Prerequisites
This alert applies only to OceanBase Database of a version earlier than V4.0.
Description
This alert is triggered when the number of partitions on the OBServer node exceeds the threshold, regardless of the tenant (excluding built-in tenants such as sys).
Principle
The following table describes the key parameters involved in the monitoring logic of this alert.
| Parameter | Value |
|---|---|
| Monitoring metric | ob_host_partition_count This value indicates the number of partitions on the OBServer node. An alert is triggered when the number exceeds the threshold (which is 30,000 by default). |
| Data source | SQL: select /*+ MONITOR_AGENT READ_CONSISTENCY(WEAK) QUERY_TIMEOUT(100000000) */ tenant_id, 1 as role, case when cnt is null then 0 else cnt end as cnt from (select tenant_id, count(*) as cnt from __all_virtual_partition_info where svr_ip = ? and svr_port = ? group by tenant_id) |
| Metric to be collected | partition_count |
| Monitoring expression | sum(ob_partition_num{@LABELS}) by (@GBLABELS) |
| Collection interval | 1 second |
Rules
| Monitoring metric | Default threshold | Duration | Detection interval | Elimination interval |
|---|---|---|---|---|
| ob_host_partition_count | 30000 | 0 seconds | 30 seconds | 15 minutes |
Alert information
| Alert triggering method | Alert level | Scope |
|---|---|---|
| Based on the monitoring metric expression | Critical | Server |
Alert template
- Alert overview
- Template: ${alarm_target} ${alarm_name}
- Example: ob_cluster=obcluster-1:svr_ip=xxx.xxx.xxx.xxx OceanBase server partition count exceeds the threshold
- Alert details
- Template: Cluster: ${ob_cluster_name}, Host: ${host}, Alert: ${alarm_name}. The number of partitions ${value} exceeds ${alarm_threshold}.
- Example: Cluster: obcluster-1, Host: xxx.xxx.xxx.xxx, OceanBase server partition count exceeds the threshold.
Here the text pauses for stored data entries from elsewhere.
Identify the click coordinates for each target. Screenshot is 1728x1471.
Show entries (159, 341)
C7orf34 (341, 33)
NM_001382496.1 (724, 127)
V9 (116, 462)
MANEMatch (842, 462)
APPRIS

The number of partitions 30001.0 exceeds 30000.0.
- Alert recovery
- Template: Alert: ${alarm_name}, OBServer partition count: ${value}
- Example: Alert: OceanBase server partition count exceeds the threshold, OBServer partition count: 28888.0
Impact on the system
- The heartbeat RPCs between replicas consume network resources.
- After the threshold is reached, it affects operations such as creating tables and adding partitions, as well as internal partition balancing.
Possible causes
Common causes include:
Excessive table creation.
High usage of partitioned tables, primarily by time, leading to a continuous increase in the number of partitions.
Procedure
You can choose an appropriate solution based on the actual situation:
If you want to delete unnecessary tenants, databases, and tables, empty the recycle bin, and reduce the number of partition replicas, you need to perform two major compactions after the operation is completed.
Find the tenant that has the most partition replicas.
-- Query the name and number of partition replicas of the top 10 tenants with the most partition replicas. SELECT t2.tenant_name, t1.replica_count FROM (SELECT tenant_id, COUNT(*) AS replica_count FROM __all_virtual_partition_info GROUP BY tenant_id ORDER BY replica_count DESC LIMIT 10) t1 JOIN (SELECT tenant_id, tenant_name FROM __all_tenant) t2 ON t1.tenant_id=t2.tenant_id ORDER BY replica_count DESC;You can run the following commands to delete data:
-- Drop a tenant. -- Please note that you can delete only tenants that are no longer in use. DROP TENANT IF EXISTS `your tenant name`; -- Drop a database. DROP DATABASE IF EXISTS `your database name`; -- Drop a table. DROP TABLE IF EXISTS `your table name`; -- Permanently delete a specified database from the recycle bin. PURGE DATABASE `object_name`; -- Permanently delete a specified table from the recycle bin. PURGE TABLE `object_name`; -- Empty the recycle bin. PURGE RECYCLEBIN; -- Initiate a major compaction. ALTER SYSTEM MAJOR FREEZE;
If you want to migrate units to another OBServer node, you must first add an OBServer node if no OBServer node is available. For more information about how to add an OBServer node, see the relevant topic in the User Guide.